Place Names in Google’s Knowledge Graph
Before Google had a Knowledge Graph, it had built a Fact Repository. Google had filed a patent for their Browseable Fact Repository in 2006, and I wrote about that patent in a post titled, Google’s Browseable Fact Repository – an Early Knowledge Graph. One of the co-inventors of the Fact Repository was Andrew W. Hogue, who was in charge of a project at Google referred to as the Annotation Framework, and also was involved in the acquisition by Google of Meta Web, which had built the knowledge base known as Freebase, and which lead to the creation of the Knowledge Graph at Google. When you see Fact Repository referenced at Google, think Knowledge Base.
One of the important types of facts that appear in a collection of documents such as the Web are place names.
Google had been granted a patent that was originally filed in 2007 by the name of Determining geographic locations for place names in a fact repository.
As I recently wrote in a post Related Entity Scores in Knowledge Based Searches, Google can use information about properties of entities to provide search results. So, when Google extracts data for a knowledge base, such as a place name, that is an important fact that it can be helpful to get correct. The knowledge base is richer and more useful for having that kind of information correct.
An Updated Place Names Patent from Google
Google was granted a continuation version of their patent about place names and fact repositories this week. A continuation patent is an updated patent that uses the original filing date of the patent being continued, and usually contains the same of extremely similar description text and images, but has updated claims. If we look at the original patent filed in 2007, and the continuation patent which was filed in 2012, we can see that the claims have been changed from the earlier patent to this newer and recently granted patent.
One of the concerns that seem to have played an important role in the first version of the patent was in getting facts about place names correct. The patent tells us about this concern:
Place names extracted from different sources have a variety of formats and may contain typographical errors, omissions, or unclear language. There may also be ambiguity as to whether a word represents a place name and whether different place names represent the same location.
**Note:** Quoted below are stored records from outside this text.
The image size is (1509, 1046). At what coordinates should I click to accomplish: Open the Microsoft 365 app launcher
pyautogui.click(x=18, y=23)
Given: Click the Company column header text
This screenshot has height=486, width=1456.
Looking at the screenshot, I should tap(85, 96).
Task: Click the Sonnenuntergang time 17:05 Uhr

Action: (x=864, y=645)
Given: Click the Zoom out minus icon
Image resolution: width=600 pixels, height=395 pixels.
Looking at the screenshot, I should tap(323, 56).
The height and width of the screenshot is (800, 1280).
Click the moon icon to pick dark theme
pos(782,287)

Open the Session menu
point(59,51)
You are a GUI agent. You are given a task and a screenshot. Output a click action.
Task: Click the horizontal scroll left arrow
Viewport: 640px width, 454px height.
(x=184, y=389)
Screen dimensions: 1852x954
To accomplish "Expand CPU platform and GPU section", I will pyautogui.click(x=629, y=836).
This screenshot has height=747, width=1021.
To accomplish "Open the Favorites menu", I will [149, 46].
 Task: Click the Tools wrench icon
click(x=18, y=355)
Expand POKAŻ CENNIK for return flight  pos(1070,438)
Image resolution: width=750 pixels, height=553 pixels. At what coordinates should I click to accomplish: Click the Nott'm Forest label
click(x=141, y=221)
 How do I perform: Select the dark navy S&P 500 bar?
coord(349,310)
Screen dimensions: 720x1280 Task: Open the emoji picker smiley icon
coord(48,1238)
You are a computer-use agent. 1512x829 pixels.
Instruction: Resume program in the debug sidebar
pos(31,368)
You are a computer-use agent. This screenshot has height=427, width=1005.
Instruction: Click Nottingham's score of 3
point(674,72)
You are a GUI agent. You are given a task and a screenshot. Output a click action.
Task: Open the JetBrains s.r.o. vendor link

It is useful to have a way to identify the precise location of a place name.
The claims from the first version of the patent reminded me of a post that I wrote called How Google was Corroborating Facts for Direct Answers.
We see lines like these which have been removed from the claims in the second version of the patent:
2. The method of claim 1, wherein the identifying a first potential place name comprises examining sequences of one or more capitalized words.
3. The method of claim 1, wherein the identifying a first potential place name comprises identifying a second potential place name in the value and examining words surrounding the second potential place name.
4. The method of claim 1, wherein the identifying a first potential place name comprises identifying various representations of the same place name.
5. The method of claim 1, wherein the attribute has been determined to correspond to a place name by comparing facts containing the same attribute
I am reminded of the NAP (Name, address, phone number) consistency that is talked about in mentions of a place in local search for Google.
The new version of the patent seems to focus a lot more on tagging place names as they are mentioned with geographical coordinates, such as latitude and longitude (as seen in the illustrations in the patent. If we look at some of the initial claims for the new patent, we see this new focus:
2. The method of claim 1, wherein storing the first geographic location coordinates includes tagging the first potential place name with the first geographic location coordinates.
3. The method of claim 2, wherein tagging includes converting the first potential place name into a hyperlink to a map view.
4. The method of claim 1, wherein disambiguating between the conflicting possible geographic location coordinates includes examining a source document from the one or more source documents for context.
5. The method of claim 1, wherein determining geographic location coordinates for the first potential place name comprises examining a plurality of place names, wherein each of the plurality of place names has been tagged previously with its respective geographic location coordinates.
The new version of the patent is here:
Determining geographic locations for place names in a fact repository
Inventors: David J. Vespe and Andrew Hogue
Assignee: Google LLC
US Patent: 9,892,132
Granted: February 13, 2018
Filed: December 31, 2012
A system and method for tagging place names with geographic location coordinates, the place names associated with a collection of objects in a memory of a computer system. The system and method process a text string within an object stored in memory to identify a first potential place name. The system and method determine whether geographic location coordinates are known for the first potential place name. The system and method identify the first potential place name associated with an object in the memory as a place name. The system and method tag the first identified place name associated with an object in the memory with its geographic location coordinates when the geographic location coordinates for the first identified place name are known. The system and method disambiguate place names when multiple place names are found.
Afterthoughts on Place Names
I had someone ask me in Twitter if patents sometimes became useless and stopped being used by search engines, or if search engines were forced to use inventions that they patented because there was still some time left to them. Patents do expire. The one-click patent that Amazon had acquired has expired, and the original PageRank patent owned by Stanford University (and licensed to Google) has expired. When a process is developed and patented, the process behind the patent may change, and a continuation patent like the one I’ve written about in this post may be filed.
If you keep an eye out for them, continuation patents may provide hints of changes of approaches that a company may be taking. For instance, in this place name patent, the focus appears to be shifting from corraborating facts based upon consistency in spelling and facts mentioned about specific entities to some facts that may not change such as geographic coordinates. So, yes, patents do change as do processes behind them. It is interesting to find a continuation patent and try to understand what may have changed.